(PROVIDED DATA Opens)

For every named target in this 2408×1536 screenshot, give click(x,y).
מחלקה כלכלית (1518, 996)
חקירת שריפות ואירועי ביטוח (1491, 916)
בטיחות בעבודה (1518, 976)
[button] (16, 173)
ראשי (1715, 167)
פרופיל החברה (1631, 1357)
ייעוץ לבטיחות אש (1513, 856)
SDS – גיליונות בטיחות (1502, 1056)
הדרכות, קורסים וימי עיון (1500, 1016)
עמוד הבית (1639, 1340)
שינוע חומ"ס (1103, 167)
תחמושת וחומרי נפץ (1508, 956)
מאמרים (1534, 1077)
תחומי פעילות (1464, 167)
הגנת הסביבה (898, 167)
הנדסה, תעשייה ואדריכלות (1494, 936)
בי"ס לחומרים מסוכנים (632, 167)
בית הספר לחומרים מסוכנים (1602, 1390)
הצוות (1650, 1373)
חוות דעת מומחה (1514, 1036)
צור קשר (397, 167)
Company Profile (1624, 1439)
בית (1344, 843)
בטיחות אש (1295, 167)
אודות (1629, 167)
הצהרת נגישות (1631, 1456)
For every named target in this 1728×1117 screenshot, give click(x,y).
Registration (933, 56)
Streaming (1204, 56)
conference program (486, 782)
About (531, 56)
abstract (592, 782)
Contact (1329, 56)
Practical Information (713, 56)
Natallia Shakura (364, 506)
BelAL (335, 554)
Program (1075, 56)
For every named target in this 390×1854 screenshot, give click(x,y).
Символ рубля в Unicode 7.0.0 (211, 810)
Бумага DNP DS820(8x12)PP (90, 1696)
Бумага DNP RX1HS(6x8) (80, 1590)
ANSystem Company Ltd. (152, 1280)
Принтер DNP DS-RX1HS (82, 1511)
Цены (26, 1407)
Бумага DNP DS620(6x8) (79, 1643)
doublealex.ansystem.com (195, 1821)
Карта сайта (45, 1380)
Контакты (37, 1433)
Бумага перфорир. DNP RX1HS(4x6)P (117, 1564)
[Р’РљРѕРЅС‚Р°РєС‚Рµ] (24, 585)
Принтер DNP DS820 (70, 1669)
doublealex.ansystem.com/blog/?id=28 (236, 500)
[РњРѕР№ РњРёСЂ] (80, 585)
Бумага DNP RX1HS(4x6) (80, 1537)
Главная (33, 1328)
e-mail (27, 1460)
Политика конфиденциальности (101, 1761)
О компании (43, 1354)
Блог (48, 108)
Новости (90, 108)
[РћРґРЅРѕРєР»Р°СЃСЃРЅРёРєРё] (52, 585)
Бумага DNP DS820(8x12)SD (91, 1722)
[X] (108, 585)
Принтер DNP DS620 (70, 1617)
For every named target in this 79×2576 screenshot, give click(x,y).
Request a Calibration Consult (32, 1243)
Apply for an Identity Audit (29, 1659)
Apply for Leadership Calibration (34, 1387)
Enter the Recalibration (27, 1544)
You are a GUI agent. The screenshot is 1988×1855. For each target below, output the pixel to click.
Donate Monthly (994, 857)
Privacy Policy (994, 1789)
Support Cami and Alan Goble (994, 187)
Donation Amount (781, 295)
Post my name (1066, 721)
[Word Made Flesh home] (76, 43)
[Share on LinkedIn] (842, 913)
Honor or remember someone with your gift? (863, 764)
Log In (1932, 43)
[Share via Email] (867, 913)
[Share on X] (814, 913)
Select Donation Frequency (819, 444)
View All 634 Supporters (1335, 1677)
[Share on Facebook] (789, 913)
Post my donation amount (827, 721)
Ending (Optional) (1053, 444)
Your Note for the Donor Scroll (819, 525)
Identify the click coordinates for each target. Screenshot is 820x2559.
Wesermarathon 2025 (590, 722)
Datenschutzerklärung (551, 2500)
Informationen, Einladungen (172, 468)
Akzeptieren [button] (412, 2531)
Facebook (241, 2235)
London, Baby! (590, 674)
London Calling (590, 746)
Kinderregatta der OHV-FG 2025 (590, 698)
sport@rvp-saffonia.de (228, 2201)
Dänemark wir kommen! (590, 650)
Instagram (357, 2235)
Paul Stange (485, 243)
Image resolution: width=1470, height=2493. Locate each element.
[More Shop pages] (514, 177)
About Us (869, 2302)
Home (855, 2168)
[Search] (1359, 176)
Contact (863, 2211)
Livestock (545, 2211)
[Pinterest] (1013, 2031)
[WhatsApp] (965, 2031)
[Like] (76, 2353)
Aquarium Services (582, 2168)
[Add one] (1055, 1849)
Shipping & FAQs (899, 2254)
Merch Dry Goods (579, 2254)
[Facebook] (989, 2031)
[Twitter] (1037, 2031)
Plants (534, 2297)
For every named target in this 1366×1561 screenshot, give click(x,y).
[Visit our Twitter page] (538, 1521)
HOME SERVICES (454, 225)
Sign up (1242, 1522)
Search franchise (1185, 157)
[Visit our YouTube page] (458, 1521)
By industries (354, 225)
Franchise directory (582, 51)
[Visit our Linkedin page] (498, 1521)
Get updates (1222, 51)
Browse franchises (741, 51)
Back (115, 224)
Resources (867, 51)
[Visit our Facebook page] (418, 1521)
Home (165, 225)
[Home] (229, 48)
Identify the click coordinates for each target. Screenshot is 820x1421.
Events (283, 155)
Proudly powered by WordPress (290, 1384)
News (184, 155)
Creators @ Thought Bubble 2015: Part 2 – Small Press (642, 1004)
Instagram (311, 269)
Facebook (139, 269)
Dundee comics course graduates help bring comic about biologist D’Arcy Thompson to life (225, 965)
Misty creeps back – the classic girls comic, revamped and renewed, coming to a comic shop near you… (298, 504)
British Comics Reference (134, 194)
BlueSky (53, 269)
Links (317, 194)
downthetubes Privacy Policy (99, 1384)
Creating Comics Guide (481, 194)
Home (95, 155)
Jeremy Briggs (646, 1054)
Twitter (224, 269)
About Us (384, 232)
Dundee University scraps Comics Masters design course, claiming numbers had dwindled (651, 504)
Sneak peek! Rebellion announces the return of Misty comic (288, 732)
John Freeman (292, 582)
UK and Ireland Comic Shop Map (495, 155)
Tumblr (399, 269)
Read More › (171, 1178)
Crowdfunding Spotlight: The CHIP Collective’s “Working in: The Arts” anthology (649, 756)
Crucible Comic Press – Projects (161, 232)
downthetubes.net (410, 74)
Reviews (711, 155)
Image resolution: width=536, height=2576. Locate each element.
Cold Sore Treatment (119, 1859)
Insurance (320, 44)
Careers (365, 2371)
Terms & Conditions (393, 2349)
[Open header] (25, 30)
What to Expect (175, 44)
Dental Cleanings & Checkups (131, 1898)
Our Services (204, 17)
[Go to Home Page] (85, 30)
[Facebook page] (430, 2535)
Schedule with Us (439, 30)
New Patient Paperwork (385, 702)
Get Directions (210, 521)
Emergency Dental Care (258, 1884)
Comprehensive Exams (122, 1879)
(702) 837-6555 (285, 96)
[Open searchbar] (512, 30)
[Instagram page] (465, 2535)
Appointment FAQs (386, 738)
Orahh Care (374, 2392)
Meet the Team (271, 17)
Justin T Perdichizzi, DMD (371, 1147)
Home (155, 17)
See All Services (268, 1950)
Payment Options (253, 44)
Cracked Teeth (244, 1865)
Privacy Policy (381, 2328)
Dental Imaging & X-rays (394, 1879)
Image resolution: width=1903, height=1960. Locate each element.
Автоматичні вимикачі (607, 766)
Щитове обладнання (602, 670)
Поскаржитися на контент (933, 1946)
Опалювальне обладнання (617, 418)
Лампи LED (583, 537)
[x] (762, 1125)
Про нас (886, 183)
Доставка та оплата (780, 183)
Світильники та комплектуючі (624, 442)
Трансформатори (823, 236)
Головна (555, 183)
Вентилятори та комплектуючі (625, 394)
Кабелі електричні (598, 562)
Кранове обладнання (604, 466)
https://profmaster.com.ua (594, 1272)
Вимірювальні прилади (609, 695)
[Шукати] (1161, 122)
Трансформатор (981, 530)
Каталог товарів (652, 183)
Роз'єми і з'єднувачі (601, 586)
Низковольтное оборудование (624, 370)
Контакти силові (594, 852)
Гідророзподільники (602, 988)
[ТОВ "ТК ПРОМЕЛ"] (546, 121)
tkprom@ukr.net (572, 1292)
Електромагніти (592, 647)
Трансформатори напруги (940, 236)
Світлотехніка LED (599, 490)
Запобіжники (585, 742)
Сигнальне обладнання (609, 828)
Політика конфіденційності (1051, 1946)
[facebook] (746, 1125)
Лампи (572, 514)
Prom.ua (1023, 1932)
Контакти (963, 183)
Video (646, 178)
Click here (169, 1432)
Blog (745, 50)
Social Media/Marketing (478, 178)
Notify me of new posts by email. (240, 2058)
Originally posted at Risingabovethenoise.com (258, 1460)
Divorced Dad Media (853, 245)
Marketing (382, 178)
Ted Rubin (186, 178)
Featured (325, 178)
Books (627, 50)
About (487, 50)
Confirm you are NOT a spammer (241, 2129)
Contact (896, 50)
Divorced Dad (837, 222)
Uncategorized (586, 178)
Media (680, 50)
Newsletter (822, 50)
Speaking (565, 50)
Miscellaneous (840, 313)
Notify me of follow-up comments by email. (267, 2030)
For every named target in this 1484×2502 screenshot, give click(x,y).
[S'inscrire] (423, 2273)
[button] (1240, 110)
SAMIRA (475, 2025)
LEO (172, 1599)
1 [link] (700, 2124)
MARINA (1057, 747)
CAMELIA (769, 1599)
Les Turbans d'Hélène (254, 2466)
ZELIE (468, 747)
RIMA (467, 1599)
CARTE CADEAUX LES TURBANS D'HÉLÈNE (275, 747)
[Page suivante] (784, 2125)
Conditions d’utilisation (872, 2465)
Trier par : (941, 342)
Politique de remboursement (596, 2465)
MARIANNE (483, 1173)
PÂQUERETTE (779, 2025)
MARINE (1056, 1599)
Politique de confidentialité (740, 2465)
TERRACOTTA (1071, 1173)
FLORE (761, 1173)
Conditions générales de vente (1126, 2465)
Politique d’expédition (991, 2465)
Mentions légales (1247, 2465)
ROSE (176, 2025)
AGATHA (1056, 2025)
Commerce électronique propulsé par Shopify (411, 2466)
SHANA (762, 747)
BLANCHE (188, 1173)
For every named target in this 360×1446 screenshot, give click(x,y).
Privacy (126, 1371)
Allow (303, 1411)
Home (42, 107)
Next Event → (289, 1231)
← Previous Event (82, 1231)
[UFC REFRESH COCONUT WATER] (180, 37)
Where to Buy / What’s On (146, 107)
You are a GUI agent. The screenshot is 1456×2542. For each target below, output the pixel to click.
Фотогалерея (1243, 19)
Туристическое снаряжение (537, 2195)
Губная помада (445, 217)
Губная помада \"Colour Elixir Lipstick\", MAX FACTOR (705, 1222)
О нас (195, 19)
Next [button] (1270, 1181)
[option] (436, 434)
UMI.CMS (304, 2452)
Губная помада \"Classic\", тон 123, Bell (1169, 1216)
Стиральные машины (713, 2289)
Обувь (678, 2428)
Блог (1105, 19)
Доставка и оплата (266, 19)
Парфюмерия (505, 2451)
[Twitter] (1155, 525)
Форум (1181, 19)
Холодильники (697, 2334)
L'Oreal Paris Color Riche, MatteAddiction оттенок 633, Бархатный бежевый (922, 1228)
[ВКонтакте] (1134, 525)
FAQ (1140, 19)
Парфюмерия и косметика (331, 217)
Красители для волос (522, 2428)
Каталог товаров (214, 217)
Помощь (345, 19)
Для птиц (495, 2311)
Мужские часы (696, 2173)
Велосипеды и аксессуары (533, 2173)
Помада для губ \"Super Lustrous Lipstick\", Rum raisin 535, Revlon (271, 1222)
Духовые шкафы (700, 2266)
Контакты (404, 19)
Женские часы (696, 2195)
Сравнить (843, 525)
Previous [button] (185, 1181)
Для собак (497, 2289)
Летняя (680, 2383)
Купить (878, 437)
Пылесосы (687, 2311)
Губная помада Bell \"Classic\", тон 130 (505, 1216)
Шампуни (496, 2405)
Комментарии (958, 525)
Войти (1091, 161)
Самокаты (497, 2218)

(PROVIDED DATA Closes)

WHAT YOU NEED TO DO: Whenever the word "Misty" shows up in a line of the entries, list that line.

ANSWER TO THIS EXERCISE:
Misty creeps back – the classic girls comic, revamped and renewed, coming to a comic shop near you… (298, 504)
Sneak peek! Rebellion announces the return of Misty comic (288, 732)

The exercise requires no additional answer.